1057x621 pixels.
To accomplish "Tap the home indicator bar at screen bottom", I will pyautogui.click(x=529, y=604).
==
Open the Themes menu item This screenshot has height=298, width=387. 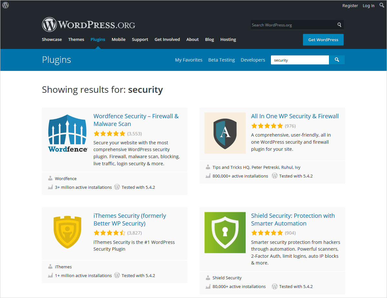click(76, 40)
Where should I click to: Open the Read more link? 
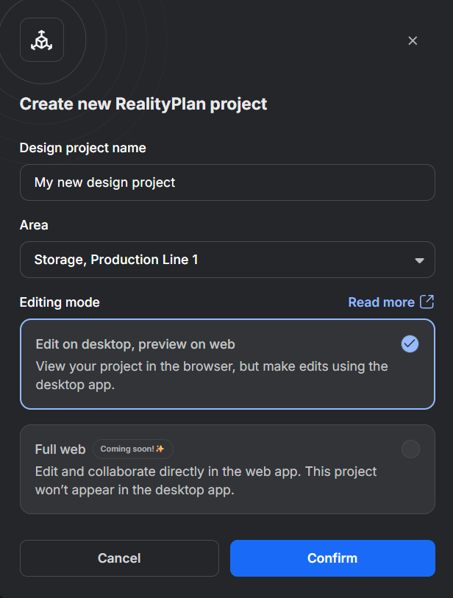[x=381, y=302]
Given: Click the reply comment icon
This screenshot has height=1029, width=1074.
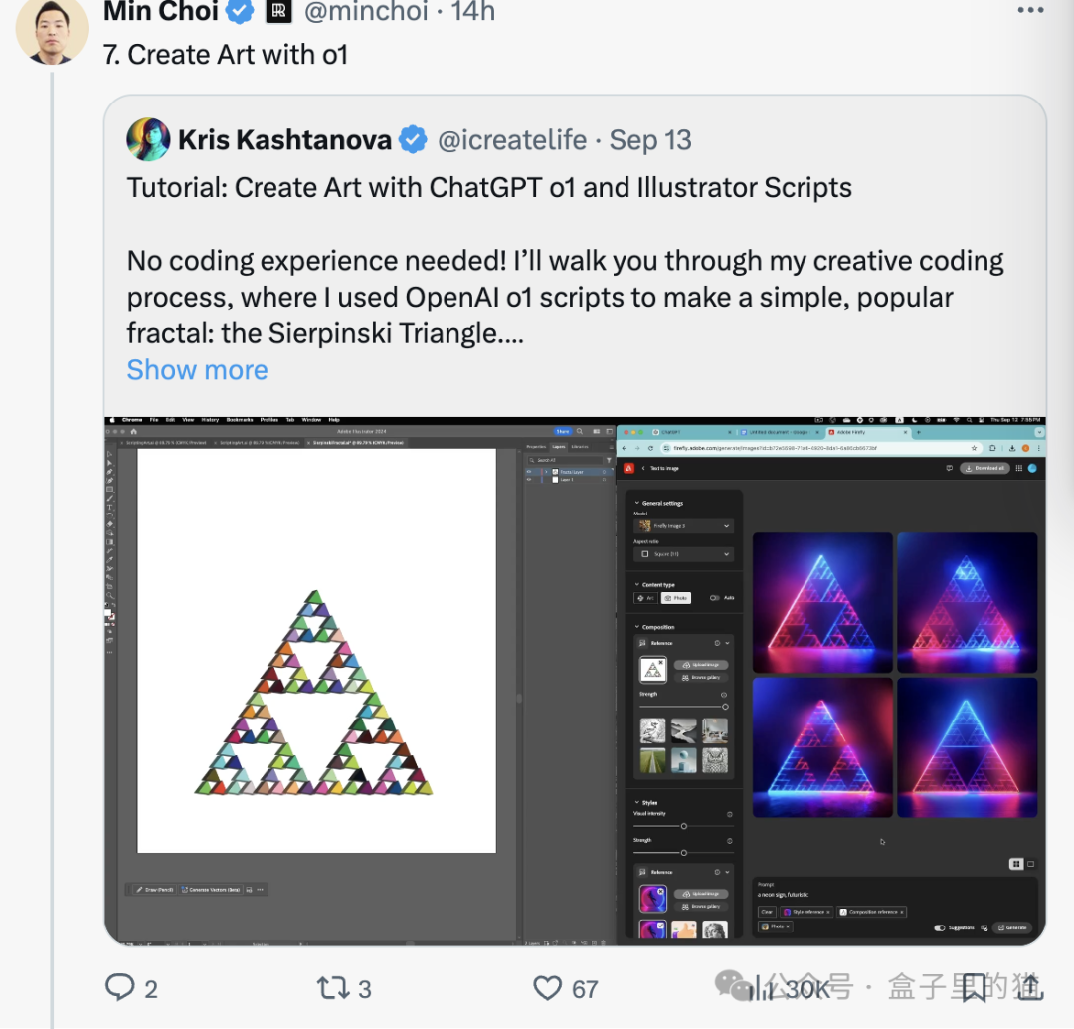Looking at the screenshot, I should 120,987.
...
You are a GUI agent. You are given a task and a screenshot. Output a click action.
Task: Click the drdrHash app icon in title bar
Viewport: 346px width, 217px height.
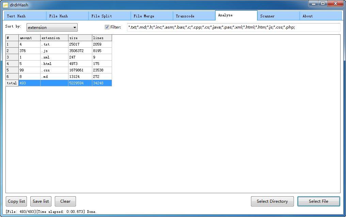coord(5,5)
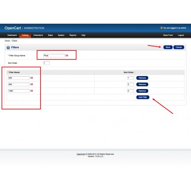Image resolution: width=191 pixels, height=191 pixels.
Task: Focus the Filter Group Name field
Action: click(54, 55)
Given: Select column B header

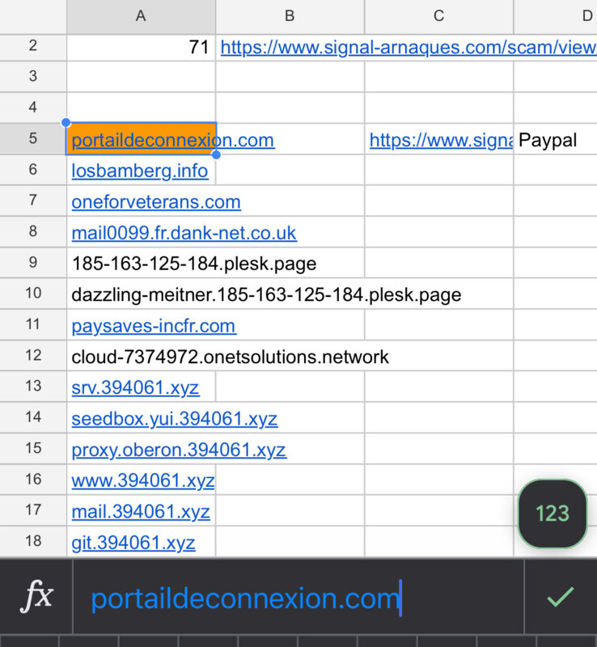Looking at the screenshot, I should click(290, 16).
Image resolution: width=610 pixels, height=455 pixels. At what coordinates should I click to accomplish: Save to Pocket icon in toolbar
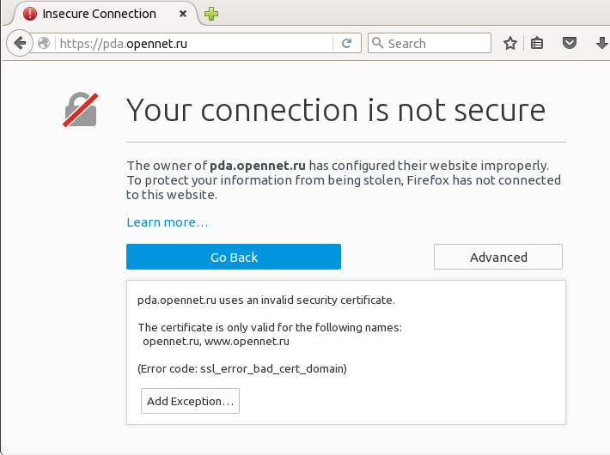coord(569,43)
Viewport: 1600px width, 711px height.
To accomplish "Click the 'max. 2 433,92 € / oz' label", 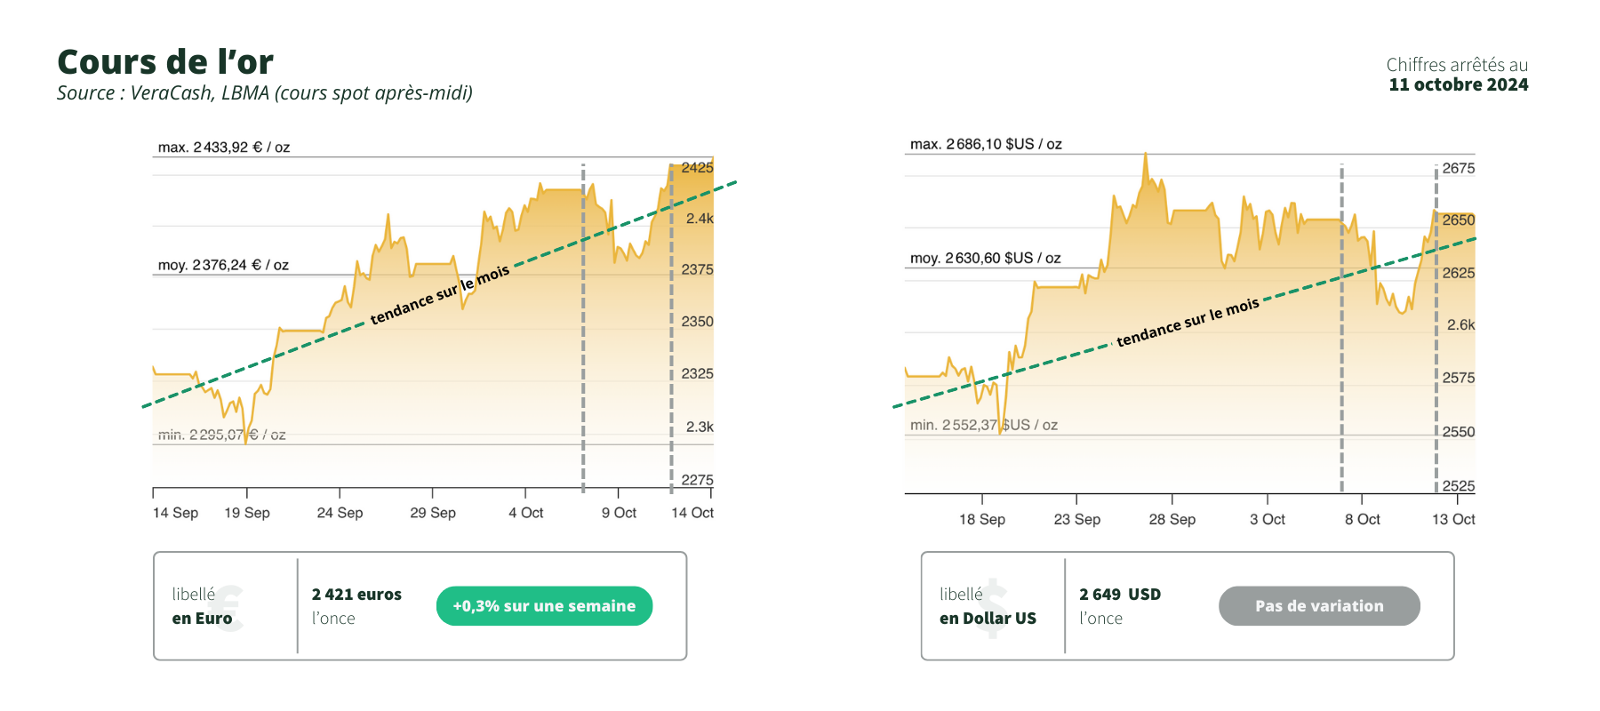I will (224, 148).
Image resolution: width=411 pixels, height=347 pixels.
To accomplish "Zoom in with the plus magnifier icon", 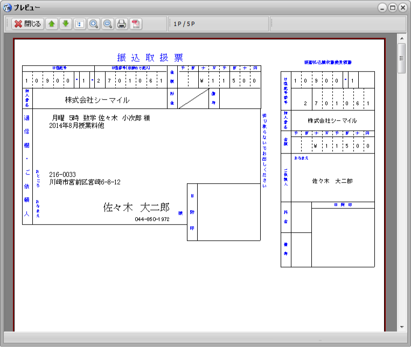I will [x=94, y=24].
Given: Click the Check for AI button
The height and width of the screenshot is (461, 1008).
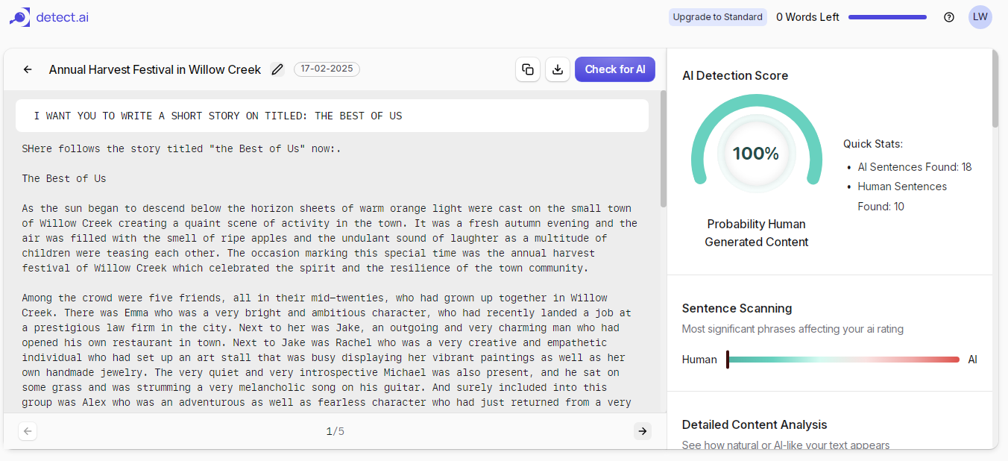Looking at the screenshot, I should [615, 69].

**WHAT YOU NEED TO DO**
Could you output exactly the lines above, from the line with "Given: Select column B header" up to and including the line with "Viewport: 1600px width, 711px height.", and nothing else, skipping the pictures?

**RESULT**
Given: Select column B header

Looking at the screenshot, I should click(290, 16).
Image resolution: width=610 pixels, height=455 pixels. At what coordinates should I click to accomplish: Save to Pocket icon in toolbar
coord(569,43)
Viewport: 1600px width, 711px height.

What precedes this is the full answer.